Fast forward to the early 2000s, and the forgotten recordings finally resurfaced during a research project that profiled Groulx's film.
From there, Savard learned about the soundtrack, and his own passion project started.
Savard says the film's original working title was Chronicle of a Break-up, which was the title that also appeared on the cataloguing for the soundtrack, complicating the search.
"So that's why it was a bit in limbo for all these years," he said.
Savard, an avid record collector, couldn't believe it when he finally found the master recordings and learned that only a small fraction of the music was used for the film.
"It's always a fantasy to come across something that's rare," Savard said. "But in this case, finding the unique copy of an unreleased Coltrane studio session master tape — it's something that's almost out of this world."
True to its working title, the black and white film is about a romance that falls apart.
The film opens with the tender ballad Naima — a piece Coltrane named for his first wife and that was first heard on his colossal Giant Steps album.
As Naima plays, the viewer is introduced to two young Montrealers — an anglophone and a francophone.
"Essentially, the film chronicles the last days of their relationship," Savard said.
"But I think, for Gilles, it was also essentially a way to address some of the Quebec politics of the '60s and some of the concerns of the French Canadians at that time."

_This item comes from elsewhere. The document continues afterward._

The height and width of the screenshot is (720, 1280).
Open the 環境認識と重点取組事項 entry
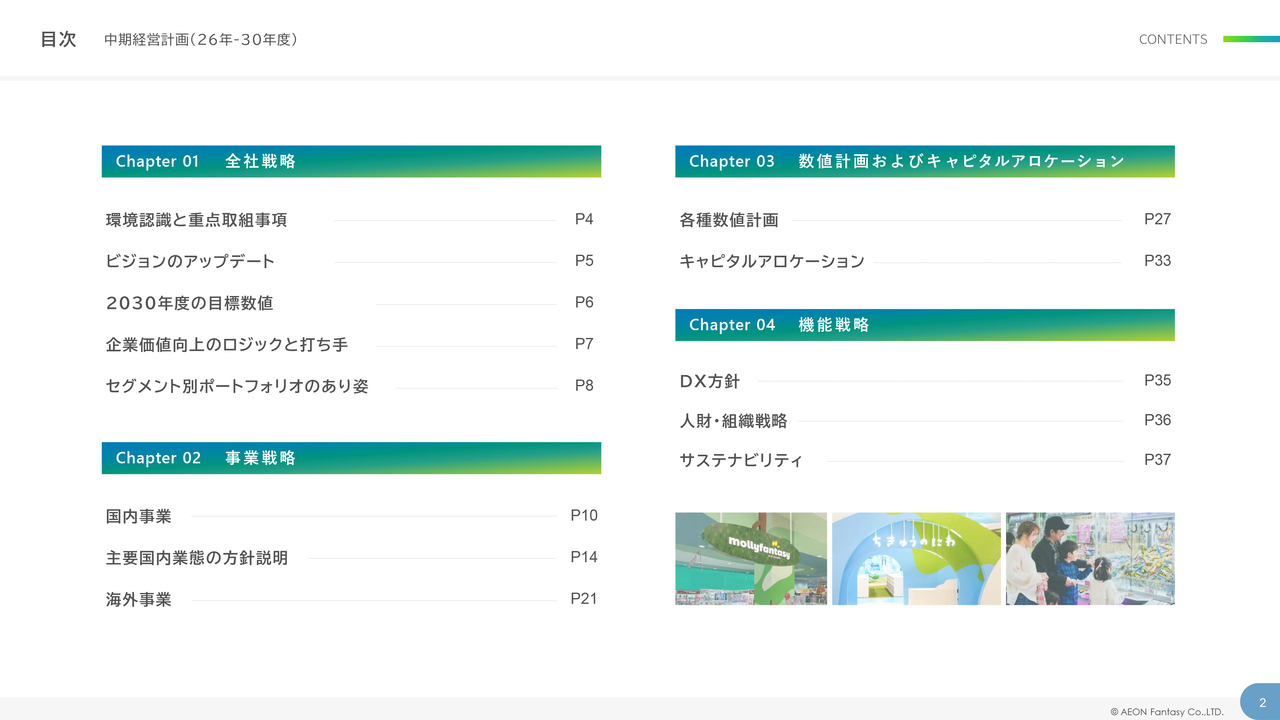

Savard points out that the film falls ahead of the Quiet Revolution, and the fact that it addressed identity politics may have appealed to Coltrane, mirroring some of the similar issues unfolding in America.
"It's a bit of a romance film, but also a very political film at the same time," Savard said.
Still, Savard said it's still "a bit of a mystery" how Groulx convinced Coltrane to score the film.
He knows that Groulx shared a mutual friend with bassist Jimmy Garrison. But other than that connection between the musician and director, Savard says it's hard to know how the session ever came about.
At the time, jazz was the go-to sound for many directors. Other jazz heavyweights like Miles Davis and Charles Mingus had contributed their own soundtracks to films and Savard says that might have influenced Coltrane's decision too.
"We also know that Coltrane, at that time, his music was becoming a bit more politicized as well. He'd recorded a song called Liberia. He'd recorded a song Africa," Savard said.
"So it's possible that the politics in the film were appealing to Coltrane."
Although none of the tracks on the album were original compositions penned specifically for the film, Savard says the recordings are one-of-a-kind and show Coltrane's growth as an artist as he works through his repertoire.
"These songs were in constant evolution," Savard said. "But the fact that he went back to the studio to re-record this material is something quite unusual and something that he would rarely do."
This project was years in the making and Savard hopes the new album will finally give this music the audience it deserves, beyond the small circle of people who knew about it in Quebec.
"To me, it seemed a bit odd and a bit strange that this was only known in Quebec, Coltrane being such a pillar of jazz music," Savard said.
"It's something that I wanted to see corrected, essentially. I wanted these recordings to be recognized in film history and I wanted the recordings to be recognized in music history, as well."